Thursday, May 24, 2018

Breaking the Australia–China media feedback loop


Fergus Ryan, aspistrategist.org.au; original article contains links

Uncaptioned image from article

Julie Bishop was playing a dangerous game when she privately blamed the Australian media’s ‘negative reports’ for adversely affecting Australia–China relations during her meeting with her Chinese counterpart on the sidelines of the G20 in Argentina this week.

The Foreign Minister didn’t include any mention that she had scapegoated Australia’s fourth estate in her own rosy version of the encounter, but Beijing made sure to highlight it in their version of what they pointedly described as ‘not an official bilateral meeting’.

No doubt Beijing will be delighted to amplify Bishop’s message that the Australian media is to blame for the nadir in relations between the two countries. After all, it was the Chinese embassy in Canberra that first laid the blame on ‘fake news’ from the Australian media for ‘harming mutual trust’.

Ever since the leader of the free world took to labelling reports he doesn’t like in the US media as ‘fake news’, Beijing’s propagandists have adopted the term with gusto. Reports of Beijing’s plans for a military base in Vanuatu? ‘Fake news,’ according to the Chinese foreign ministry. Western reports of human rights lawyers being tortured? ‘Fake news!’ according to the People’s Daily.

At any rate, Bishop’s excuse for the deterioration in relations looked fairly hollow when, just a day later, her Western Australian Liberal Party colleague, Andrew Hastie, used parliamentary privilege to shine further light on the Chinese Communist Party’s influence operations in Australia. Pretending the Australian government doesn’t have a beef with Beijing isn’t going to cut it.

Instead of standing up for the free press like Hastie did, the Foreign Minister and her diplomats in the Australian embassy in Beijing have been running down our media to their Chinese counterparts. As Fairfax’s reporter in Beijing, Kirsty Needham, attests, blaming the Australian media has been ‘the consistent line to the Chinese from DFAT’.

It has become depressingly routine for Australian billionaires doing business with China to denigrate the media. Just last week, Andrew ‘Twiggy’ Forrest , while standing next to Julie Bishop, moaned that the Australian media doesn’t run the official government line.

‘They [Australia’s media companies] don’t have government endorsement. They are not the government voice. They are business people trying to sell a few newspapers,’ Forrest told reporters gathered at his Cloudbreak mine. ‘When it gets reprinted in China, it does break my heart.’

But it’s another thing altogether for Australian diplomats, who according to DFAT’s Foreign Policy White Paper, are supposed to be ‘determined advocate[s] of liberal institutions, universal values and human rights’, to do the same.

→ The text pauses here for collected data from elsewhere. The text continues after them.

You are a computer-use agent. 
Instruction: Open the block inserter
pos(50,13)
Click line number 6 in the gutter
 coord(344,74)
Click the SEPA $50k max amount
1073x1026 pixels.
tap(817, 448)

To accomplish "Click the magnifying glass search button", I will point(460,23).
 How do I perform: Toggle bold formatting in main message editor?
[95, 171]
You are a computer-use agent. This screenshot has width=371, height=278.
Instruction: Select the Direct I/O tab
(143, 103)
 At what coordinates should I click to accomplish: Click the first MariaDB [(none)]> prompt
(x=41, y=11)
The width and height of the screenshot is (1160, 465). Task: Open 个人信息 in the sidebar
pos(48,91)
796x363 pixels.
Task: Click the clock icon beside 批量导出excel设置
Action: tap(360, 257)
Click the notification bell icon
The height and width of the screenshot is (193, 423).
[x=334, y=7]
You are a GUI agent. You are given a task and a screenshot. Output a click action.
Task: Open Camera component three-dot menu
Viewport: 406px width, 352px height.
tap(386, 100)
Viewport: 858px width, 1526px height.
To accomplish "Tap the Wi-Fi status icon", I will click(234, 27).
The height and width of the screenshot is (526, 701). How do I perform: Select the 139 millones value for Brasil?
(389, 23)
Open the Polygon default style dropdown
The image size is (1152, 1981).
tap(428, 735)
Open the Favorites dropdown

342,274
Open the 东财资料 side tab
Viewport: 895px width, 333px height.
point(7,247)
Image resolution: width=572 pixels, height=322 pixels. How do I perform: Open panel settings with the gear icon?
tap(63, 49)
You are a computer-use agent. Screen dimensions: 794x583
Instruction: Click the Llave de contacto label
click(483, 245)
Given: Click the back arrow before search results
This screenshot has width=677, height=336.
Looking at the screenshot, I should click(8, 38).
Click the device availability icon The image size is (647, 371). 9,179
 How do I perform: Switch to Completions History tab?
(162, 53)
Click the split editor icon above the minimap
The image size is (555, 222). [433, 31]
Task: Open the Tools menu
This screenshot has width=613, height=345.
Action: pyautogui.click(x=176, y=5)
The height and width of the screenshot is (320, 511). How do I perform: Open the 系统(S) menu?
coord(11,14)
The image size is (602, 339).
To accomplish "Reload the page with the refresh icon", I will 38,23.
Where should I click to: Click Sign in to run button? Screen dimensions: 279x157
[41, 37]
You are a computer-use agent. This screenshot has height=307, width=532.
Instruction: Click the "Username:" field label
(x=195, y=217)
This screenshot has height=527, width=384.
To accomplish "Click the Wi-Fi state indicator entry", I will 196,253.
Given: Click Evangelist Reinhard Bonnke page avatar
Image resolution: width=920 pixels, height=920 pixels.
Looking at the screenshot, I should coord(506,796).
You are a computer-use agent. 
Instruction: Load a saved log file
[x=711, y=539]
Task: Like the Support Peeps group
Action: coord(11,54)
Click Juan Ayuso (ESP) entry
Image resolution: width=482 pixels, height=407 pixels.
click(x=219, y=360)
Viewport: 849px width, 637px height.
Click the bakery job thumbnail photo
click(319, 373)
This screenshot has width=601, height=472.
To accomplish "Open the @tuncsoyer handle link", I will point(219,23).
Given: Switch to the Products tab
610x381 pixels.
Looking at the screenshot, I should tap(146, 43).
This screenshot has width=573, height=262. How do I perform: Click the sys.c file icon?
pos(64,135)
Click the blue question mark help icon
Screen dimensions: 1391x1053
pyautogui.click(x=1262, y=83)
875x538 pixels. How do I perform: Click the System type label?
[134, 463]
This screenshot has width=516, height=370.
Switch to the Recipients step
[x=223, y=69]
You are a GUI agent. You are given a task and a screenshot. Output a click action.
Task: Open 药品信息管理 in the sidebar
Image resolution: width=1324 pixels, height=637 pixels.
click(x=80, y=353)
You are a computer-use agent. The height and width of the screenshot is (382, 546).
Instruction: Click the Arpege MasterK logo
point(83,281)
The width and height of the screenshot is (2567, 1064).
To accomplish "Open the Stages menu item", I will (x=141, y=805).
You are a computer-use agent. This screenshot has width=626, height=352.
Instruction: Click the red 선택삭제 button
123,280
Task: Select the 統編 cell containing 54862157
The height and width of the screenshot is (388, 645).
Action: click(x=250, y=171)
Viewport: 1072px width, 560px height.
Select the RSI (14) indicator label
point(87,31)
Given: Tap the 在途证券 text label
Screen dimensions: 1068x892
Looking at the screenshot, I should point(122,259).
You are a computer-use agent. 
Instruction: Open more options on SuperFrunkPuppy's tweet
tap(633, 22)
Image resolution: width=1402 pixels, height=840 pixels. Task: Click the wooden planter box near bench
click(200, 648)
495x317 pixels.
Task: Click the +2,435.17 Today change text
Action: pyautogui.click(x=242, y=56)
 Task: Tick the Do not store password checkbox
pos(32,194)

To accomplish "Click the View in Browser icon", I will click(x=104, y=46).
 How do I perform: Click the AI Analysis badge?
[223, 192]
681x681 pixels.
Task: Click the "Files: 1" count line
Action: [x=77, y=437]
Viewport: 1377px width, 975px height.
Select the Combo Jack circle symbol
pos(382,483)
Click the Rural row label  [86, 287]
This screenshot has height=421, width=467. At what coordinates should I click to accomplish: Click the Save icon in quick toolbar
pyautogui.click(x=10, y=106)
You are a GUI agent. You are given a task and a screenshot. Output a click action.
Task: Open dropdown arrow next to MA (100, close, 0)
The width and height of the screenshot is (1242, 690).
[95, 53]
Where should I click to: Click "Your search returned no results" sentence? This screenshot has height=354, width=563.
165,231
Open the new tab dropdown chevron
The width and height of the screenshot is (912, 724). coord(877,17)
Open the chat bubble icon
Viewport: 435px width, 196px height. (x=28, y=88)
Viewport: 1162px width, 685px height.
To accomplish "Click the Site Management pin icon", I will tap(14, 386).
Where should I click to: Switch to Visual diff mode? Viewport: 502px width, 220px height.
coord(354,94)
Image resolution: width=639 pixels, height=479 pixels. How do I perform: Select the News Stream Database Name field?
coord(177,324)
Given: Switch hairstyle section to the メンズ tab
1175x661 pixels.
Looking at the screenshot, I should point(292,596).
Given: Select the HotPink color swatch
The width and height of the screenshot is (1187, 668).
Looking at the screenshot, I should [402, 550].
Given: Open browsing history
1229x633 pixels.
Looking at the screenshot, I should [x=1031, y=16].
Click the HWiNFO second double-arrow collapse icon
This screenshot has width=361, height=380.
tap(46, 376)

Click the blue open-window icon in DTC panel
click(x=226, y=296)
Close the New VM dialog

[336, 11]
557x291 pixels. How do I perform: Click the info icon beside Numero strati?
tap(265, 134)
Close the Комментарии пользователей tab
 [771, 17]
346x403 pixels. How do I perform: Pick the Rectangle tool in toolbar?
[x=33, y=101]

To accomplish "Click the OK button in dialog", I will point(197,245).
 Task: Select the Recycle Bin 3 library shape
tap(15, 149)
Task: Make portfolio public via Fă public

That’s not to say that the Australian media gets it right all the time. When Yancoal director and former China ambassador Geoff Raby claimed that ASIO was the ‘most likely source’ for the Dastyari/Huang Xiangmo phone-tap story leak in a recent blog post, the Australian media repeated it uncritically.

Left out of the reports was the crucial context that Prime Minister Malcolm Turnbull had specifically ruled out ASIO’s involvement. The claim that particular leak was ‘intelligence agency–sourced’ has been repeated in the media despite the fact that there are other, much more probable explanations.

Of course, Raby’s claim was immediately picked up by the fiercely nationalistic Communist Party mouthpiece, the Global Times. And once that media cycle had run its course, Raby fed the beast once again by dramatically calling for Julie Bishop to be sacked.

It’s an entirely predictable feedback loop that is reportedly frustrating our Beijing-based diplomats immensely. But instead of blaming the media, the government needs to start thinking outside the box.

For one thing, the Australian government should be giving diplomats sufficient resources and leeway to be more on the front foot with their digital diplomacy efforts in China on platforms like Weibo and WeChat. Public diplomacy [JB emphasis] is vital, and doubly so when bilateral relations occasionally sour.

As my upcoming report on ‘Weibo diplomacy and censorship in China’ will show, the Australian embassy barely makes it into the top 10 foreign embassy accounts on that platform, and is clearly hesitant to be on the front foot with its messaging.

While the Australian government vacillates, former Prime Minister Kevin Rudd is aggressively running his own line on Chinese social media. Instead of blaming the media, Julie Bishop and Malcolm Turnbull should at least join Weibo and take part in the conversation.